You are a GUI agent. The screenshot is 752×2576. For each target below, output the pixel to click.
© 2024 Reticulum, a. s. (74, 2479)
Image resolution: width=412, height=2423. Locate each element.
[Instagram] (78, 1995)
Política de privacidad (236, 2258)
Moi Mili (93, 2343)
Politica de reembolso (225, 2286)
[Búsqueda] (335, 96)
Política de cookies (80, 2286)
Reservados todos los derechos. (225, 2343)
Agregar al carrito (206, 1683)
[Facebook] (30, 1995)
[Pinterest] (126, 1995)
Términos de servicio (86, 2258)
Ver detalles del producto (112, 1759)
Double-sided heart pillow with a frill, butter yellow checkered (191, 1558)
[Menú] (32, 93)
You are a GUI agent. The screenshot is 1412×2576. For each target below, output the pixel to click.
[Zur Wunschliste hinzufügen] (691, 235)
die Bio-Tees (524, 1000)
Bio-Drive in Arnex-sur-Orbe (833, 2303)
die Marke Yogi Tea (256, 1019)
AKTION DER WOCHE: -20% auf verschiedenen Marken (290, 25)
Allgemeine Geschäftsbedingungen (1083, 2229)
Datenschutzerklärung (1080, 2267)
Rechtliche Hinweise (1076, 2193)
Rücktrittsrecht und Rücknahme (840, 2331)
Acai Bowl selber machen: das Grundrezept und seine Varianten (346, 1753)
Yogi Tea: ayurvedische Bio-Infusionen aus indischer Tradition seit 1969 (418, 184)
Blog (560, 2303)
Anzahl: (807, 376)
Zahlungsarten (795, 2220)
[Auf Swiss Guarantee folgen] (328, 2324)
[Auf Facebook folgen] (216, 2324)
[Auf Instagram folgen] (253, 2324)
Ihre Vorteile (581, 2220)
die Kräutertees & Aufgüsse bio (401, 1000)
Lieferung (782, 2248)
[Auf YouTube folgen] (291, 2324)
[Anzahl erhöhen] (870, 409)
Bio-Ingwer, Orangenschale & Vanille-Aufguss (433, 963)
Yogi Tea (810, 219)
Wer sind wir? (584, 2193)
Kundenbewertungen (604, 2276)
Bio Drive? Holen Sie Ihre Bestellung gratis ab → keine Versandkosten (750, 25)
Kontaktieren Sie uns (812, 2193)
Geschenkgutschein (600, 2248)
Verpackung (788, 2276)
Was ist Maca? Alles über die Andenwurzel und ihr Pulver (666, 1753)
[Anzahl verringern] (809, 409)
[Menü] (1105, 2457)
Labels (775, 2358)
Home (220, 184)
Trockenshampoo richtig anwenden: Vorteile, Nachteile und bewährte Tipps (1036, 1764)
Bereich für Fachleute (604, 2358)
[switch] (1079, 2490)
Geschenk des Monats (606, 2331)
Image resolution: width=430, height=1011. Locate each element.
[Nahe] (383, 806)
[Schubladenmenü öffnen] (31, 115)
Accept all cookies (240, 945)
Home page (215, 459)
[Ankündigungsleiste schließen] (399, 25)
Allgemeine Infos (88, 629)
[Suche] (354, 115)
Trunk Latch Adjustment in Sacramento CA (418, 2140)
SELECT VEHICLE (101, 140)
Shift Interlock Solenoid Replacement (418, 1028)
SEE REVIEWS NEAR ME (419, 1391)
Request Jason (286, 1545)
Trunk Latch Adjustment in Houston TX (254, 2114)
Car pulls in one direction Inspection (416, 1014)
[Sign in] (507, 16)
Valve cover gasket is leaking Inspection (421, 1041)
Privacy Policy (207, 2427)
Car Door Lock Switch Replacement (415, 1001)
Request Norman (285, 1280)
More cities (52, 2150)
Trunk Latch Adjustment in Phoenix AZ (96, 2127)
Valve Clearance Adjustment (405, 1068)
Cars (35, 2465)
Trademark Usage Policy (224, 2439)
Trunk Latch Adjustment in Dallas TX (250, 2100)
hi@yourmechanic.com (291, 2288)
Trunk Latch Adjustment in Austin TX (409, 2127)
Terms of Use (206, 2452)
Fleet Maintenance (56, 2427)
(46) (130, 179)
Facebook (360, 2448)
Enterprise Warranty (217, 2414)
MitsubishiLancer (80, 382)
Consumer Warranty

**Exercise objective**
Going back to the entries above, set down exactly the lines that begin at the one with "Trademark Usage Policy (224, 2439)" and end at the one with "Facebook (360, 2448)", both included, and nothing else.

**Answer area**
Trademark Usage Policy (224, 2439)
Trunk Latch Adjustment in Dallas TX (250, 2100)
hi@yourmechanic.com (291, 2288)
Trunk Latch Adjustment in Austin TX (409, 2127)
Terms of Use (206, 2452)
Fleet Maintenance (56, 2427)
(46) (130, 179)
Facebook (360, 2448)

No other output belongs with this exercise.